--- EXERCISE AIM ---
Everything from the line that contains "Políticas de Cookies (287, 1585)" through the final line of the records should be written out exactly, and nothing outside that span.

--- GIVEN ENTRIES ---
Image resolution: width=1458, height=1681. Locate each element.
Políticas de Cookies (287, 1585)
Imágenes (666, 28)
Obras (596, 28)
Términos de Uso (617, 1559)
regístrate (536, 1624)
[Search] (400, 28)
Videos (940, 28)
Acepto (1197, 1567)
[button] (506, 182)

--- TASK RESPONSE ---
Políticas de Cookies (287, 1585)
Imágenes (666, 28)
Obras (596, 28)
Términos de Uso (617, 1559)
regístrate (536, 1624)
[Search] (400, 28)
Videos (940, 28)
Acepto (1197, 1567)
[button] (506, 182)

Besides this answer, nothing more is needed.